When the sun is lower than 42 degrees above the horizon (late afternoon in the long-day months, all day in winter), look for signs of clearing in the west (where the clearing usually starts). Sometimes you’ll see a few patches of blue, other times you’ll notice that the sky is brightening slightly. Find your shadow, which will point to the rainbow’s center (if there’s no shadow, draw an imaginary line from where you guess the sun is, through your position, and toward the scene opposite the sun)—if it’s not pointing toward anything interesting, move to another location—set up your shot, cross your fingers, and wait. And don’t forget to remove your polarizer, or orient it to maximize reflections (the opposite from the standard polarizer orientation) because an improperly oriented polarizer will erase your rainbow.

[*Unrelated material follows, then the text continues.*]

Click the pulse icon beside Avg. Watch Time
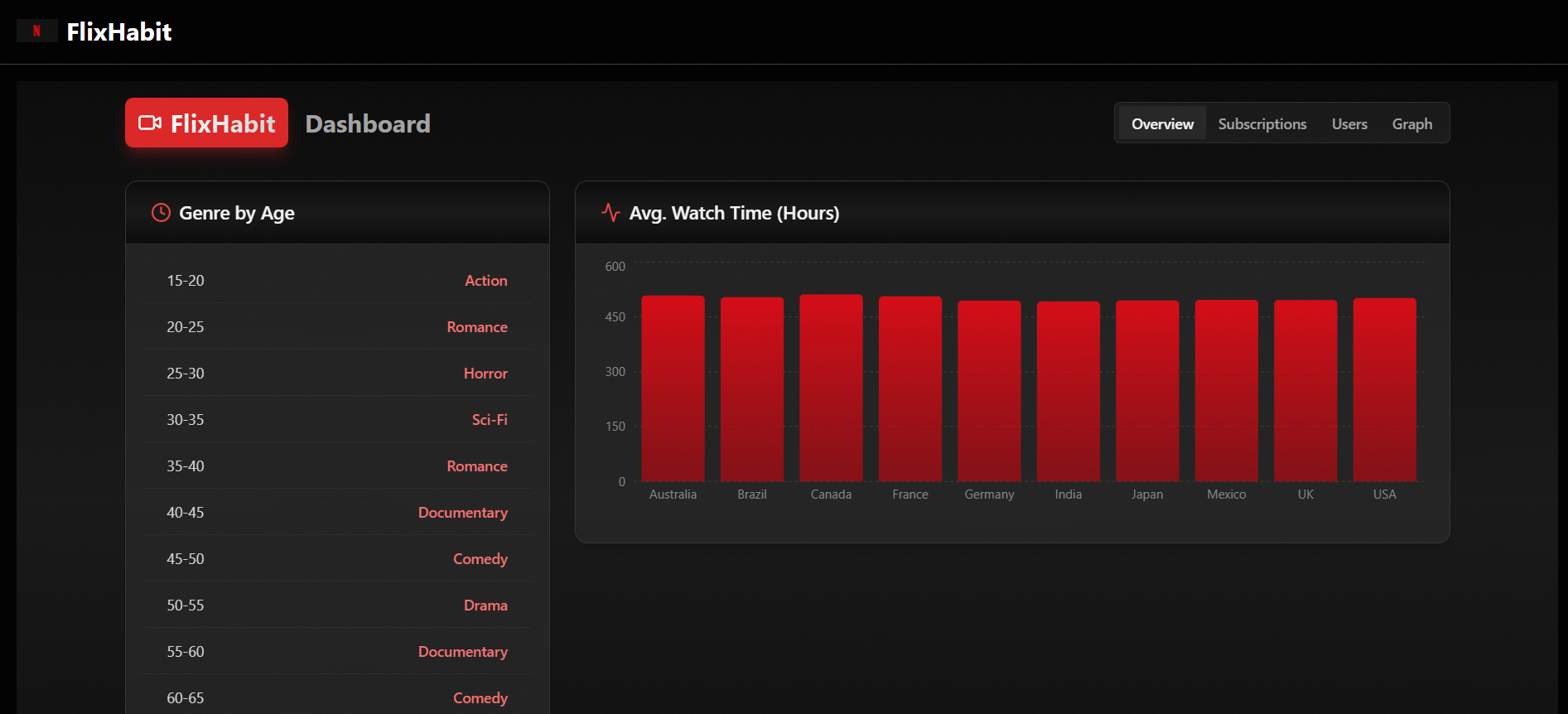 pyautogui.click(x=610, y=213)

You know those images with every Yosemite feature draped in white? Those scenes happen just a handful of times each year (if
we’re lucky), and rarely last for more than an hour or two after the snow stops falling. So simply taking a trip to Yosemite in winter is very unlikely to net you fresh snow opportunity. In fact, even if you hear that it just snowed in Yosemite and beeline straight to the park, you’re almost surely too late.

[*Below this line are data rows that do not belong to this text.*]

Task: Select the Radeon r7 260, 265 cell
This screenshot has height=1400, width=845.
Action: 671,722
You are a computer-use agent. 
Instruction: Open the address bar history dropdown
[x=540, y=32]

To get that coveted Yosemite winter wonderland shot, you actually need to be there during the storm. And when the snow stops (see clearing storm reference above), move as quickly as you can, because the trees will begin shedding snow almost immediately.
Those of us within a reasonable driving distance of Yosemite have a distinct advantage if we’re good about monitoring the weather forecast. I look for storms with predicted snow levels below 4,000 feet, then try to arrive before the worst weather hits.
About this image
Because I avoid the crowds and blue skies of summer, I don’t make it to Glacier Point as frequently as I do locations in Yosemite Valley. But a few weeks ago my brother and I went to Glacier Point to photograph lightning, then hung around until the storm cleared.
Unlike the California winter storm fronts that originate in the Pacific and sweep eastward across the Central Valley and into the Sierra, summer thunderstorms are usually borne of subtropical moisture encountering High Sierra convection and billowing into towering thunderheads above the Sierra crest. In the right conditions, these thunderstorms can slip far enough west to soak Yosemite Valley and stab the rim with jagged lightning.
At its most intense, the storm that afternoon nearly obscured Half Dome, completely drenching us. With the rain came lightning that soon chased us to the safety of the car. When things calmed we ventured back out to the vista to photograph the storm’s clearing. I can’t tell you how much fun it is to watch the shifting clouds that seem to create an entirely different image with each passing minute. For the this shot I waited for the cloud to part enough to reveal Nevada (above) and Vernal Falls, going wide to frame them with Half Dome on the left, and Mt. Starr King on the right.